:: Text block ::
--- START ---

THE COURT: Okay. That had something to do with this incident?
[Martinez’s attorney]: Yes. Well, no. The stabbing didn’t. It happened a couple of days before. A shooting.
THE COURT: Okay.
[Martinez’s attorney]: But that was the reason for Jayson Martinez to approach this guy Jesse Garcia.
[State’s attorney]: Once again, Your Honor, he’s talking about prior bad acts.
[Martinez’s attorney]: Well, not bad act of my client. . . .
THE COURT: Okay. Well, I’ll sustain the [S]tate’s objection to bringing that out. You can go ahead and elicit testimony about chasing . . . Jesse Garcia and confronting him just to ask him about something, but don’t go into the specifics of what that is.
[Martinez’s attorney]: All right. Just so that I’m clear, do I say that—can Jayson Martinez ask him about the shooting of the friend?
THE COURT: No. I’ll sustain that part of the objection.
Martinez alleges that, by sustaining the State’s objection, the trial court deprived him
of his constitutional due process right to present a defense. See U.S. CONST . amend. XIV;
TEX . CONST . art. I, § 10. Martinez explains on appeal that “[t]his defense took the form of
explaining that both [Martinez] and Jesse [Garcia] were no where [sic] near the vehicles
when the rocks were thrown which caused the harm.”
Generally, we review a trial court’s decision to admit or exclude evidence under an
10 abuse of discretion standard. See McCarty v. State, 257 S.W.3d 238, 239 (Tex. Crim.

--- END ---

:: Given records ::
--- START ---

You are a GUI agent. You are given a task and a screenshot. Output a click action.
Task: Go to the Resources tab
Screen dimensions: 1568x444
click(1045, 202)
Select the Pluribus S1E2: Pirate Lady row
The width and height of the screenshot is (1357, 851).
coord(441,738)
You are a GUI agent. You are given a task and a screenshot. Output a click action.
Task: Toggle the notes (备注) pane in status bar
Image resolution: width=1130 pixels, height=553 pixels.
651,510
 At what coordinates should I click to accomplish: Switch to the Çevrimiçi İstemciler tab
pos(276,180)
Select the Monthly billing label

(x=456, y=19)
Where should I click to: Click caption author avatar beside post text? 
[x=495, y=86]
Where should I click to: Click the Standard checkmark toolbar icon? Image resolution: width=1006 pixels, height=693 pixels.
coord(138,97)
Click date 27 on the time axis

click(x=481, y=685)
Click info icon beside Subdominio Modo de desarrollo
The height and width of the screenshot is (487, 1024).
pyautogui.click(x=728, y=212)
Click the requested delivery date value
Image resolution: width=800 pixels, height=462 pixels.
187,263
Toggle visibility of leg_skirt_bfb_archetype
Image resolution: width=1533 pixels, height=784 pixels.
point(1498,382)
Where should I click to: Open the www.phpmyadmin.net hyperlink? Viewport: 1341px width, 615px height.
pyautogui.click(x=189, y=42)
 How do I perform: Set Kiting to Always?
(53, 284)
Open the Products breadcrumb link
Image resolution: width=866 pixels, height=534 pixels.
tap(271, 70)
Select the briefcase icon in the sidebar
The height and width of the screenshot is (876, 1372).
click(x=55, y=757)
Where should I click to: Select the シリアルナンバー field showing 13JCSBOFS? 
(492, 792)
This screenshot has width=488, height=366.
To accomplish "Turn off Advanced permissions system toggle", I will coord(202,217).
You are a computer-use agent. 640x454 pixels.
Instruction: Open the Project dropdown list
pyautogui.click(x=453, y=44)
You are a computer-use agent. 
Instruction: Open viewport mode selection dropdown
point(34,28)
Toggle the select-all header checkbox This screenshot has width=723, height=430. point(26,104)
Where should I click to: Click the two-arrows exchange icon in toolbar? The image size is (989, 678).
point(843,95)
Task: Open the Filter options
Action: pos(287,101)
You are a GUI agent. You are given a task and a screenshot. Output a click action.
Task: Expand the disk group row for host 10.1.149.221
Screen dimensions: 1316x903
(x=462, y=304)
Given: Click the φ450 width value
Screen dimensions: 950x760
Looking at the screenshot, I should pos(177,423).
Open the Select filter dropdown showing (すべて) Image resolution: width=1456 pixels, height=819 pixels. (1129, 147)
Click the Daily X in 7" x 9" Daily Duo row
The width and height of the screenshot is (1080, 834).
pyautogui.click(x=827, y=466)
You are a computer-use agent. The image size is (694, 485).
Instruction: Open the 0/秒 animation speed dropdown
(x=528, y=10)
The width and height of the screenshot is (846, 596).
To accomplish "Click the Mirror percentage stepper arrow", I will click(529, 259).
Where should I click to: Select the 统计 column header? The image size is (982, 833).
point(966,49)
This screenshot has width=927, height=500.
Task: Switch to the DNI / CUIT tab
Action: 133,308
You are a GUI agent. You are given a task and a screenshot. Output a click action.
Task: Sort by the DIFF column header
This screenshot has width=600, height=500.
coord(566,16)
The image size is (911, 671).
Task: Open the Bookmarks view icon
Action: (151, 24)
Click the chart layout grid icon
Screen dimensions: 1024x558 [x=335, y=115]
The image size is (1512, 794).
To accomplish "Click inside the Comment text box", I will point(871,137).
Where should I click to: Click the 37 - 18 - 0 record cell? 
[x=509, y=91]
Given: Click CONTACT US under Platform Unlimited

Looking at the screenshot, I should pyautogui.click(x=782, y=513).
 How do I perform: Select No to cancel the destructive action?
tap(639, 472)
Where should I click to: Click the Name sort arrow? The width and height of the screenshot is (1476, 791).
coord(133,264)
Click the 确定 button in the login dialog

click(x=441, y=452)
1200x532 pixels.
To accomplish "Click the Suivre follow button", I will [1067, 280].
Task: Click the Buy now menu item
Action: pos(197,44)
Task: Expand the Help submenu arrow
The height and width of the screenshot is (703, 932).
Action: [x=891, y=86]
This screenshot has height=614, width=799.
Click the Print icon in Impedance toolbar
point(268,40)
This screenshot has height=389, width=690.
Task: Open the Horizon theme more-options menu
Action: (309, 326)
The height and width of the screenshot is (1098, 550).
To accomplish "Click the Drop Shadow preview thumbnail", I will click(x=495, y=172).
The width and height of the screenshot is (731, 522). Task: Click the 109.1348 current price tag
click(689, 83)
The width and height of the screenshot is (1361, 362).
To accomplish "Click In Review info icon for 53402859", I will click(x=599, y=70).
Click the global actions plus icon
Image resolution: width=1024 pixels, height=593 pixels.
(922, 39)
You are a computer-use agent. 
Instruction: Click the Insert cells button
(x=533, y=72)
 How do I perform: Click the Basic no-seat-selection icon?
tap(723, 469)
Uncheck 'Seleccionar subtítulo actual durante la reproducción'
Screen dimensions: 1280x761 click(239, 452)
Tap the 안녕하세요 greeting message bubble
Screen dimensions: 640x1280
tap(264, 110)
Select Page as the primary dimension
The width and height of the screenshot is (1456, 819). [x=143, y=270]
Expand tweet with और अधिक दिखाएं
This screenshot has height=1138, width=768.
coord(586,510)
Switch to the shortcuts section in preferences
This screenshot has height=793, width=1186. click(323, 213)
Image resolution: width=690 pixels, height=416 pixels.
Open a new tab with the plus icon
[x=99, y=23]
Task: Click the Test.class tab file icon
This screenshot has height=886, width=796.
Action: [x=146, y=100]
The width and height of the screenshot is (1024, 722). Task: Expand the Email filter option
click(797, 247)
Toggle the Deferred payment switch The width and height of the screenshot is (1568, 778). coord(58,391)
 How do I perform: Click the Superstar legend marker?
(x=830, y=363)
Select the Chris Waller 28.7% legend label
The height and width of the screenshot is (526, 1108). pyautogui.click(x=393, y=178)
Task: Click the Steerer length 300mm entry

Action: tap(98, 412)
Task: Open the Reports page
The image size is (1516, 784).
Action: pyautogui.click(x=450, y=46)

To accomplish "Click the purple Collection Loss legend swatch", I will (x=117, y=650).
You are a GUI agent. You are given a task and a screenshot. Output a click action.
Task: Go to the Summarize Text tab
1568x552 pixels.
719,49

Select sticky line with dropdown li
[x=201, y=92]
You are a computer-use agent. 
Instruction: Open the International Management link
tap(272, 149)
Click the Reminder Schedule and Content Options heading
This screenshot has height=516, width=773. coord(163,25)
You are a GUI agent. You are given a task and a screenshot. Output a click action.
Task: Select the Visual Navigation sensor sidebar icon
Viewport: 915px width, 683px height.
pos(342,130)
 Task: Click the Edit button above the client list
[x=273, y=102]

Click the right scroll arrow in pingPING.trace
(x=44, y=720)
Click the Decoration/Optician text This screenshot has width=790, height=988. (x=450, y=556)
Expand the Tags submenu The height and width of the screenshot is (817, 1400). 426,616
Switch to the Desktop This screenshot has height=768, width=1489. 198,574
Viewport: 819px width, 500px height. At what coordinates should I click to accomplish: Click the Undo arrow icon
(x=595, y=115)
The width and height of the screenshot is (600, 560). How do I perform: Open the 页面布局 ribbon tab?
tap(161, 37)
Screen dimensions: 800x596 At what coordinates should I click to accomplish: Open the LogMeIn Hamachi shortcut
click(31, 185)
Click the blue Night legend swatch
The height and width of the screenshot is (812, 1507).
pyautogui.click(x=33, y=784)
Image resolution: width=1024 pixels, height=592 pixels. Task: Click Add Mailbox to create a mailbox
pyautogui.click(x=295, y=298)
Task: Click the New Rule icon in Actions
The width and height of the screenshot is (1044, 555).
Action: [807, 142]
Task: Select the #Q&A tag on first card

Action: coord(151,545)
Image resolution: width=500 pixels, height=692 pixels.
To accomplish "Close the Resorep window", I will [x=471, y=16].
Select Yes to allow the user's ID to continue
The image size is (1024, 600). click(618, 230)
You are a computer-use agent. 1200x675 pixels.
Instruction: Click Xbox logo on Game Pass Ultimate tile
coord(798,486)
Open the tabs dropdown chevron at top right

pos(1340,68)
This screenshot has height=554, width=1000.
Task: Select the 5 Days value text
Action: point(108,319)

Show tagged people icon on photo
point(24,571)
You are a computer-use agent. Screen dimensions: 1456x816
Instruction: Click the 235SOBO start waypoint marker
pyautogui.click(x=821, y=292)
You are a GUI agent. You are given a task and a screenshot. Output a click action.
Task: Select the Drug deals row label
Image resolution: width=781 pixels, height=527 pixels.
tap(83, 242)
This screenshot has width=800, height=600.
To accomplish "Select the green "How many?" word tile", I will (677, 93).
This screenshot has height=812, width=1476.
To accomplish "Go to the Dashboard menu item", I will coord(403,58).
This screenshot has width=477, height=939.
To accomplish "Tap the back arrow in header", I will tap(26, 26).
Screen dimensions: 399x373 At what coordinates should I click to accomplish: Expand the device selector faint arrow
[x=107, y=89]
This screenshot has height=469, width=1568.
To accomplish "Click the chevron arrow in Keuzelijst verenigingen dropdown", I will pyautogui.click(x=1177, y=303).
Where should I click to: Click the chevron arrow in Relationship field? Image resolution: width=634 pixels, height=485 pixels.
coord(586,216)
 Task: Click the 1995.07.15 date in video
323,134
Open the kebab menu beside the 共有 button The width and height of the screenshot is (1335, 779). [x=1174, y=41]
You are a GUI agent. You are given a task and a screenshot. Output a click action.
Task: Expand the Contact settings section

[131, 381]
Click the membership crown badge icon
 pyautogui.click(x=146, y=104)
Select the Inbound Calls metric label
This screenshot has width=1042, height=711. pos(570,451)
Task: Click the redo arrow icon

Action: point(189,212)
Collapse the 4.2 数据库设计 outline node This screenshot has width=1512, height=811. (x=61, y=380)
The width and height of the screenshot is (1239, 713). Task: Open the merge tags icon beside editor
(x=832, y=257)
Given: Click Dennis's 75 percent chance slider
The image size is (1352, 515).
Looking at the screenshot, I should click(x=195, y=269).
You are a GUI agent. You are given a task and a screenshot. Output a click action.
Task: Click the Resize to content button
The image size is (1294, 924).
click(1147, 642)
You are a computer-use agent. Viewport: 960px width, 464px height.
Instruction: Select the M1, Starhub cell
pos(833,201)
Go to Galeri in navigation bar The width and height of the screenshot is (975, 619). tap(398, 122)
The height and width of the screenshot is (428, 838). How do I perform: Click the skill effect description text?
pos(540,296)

--- END ---

:: Exercise requirements ::
1. Please answer these questions from the Martinez appeal excerpt:
(a) Whose attorney objected that the testimony concerned prior bad acts?
(b) Which amendment to the U.S. Constitution does Martinez cite?
(c) Under what standard is a trial court's decision to admit or exclude evidence generally reviewed?
2. Go on with the Martinez appeal excerpt from the point where it stops.
The records have no connection to the Martinez appeal excerpt.

:: Exercise answers ::
1.
(a) The State's attorney
(b) The Fourteenth Amendment
(c) An abuse of discretion standard

2.
App. 2008). However, we need not do so here because Martinez failed to preserve the
issue for our review. Texas Rule of Evidence 103(a)(2) provides that an error may not be
predicated upon a ruling which excludes evidence unless: (1) a substantial right of a party
is affected; and (2) the substance of the evidence was made known to the court by offer
of proof or was apparent from the context within which questions were asked. TEX . R.
EVID . 103(a)(2); Warner v. State, 969 S.W.2d 1, 2 (Tex. Crim. App. 1998). Here, although
Martinez’s counsel explained to the trial court that Martinez could testify as to an alleged
prior stabbing or shooting by Garcia, there was no offer of proof made as to Martinez’s
testimony regarding his or Garcia’s positions during the incident in question. Because the
substance of the evidence sought to be admitted was not made known to the trial court,
and was not apparent from the context, Martinez has failed to preserve the issue for
appellate review. See TEX . R. EVID . 103(a)(2); TEX . R. APP. P. 33.1(a). His fourth issue is
overruled.
III. CONCLUSION
We affirm the judgment of the trial court.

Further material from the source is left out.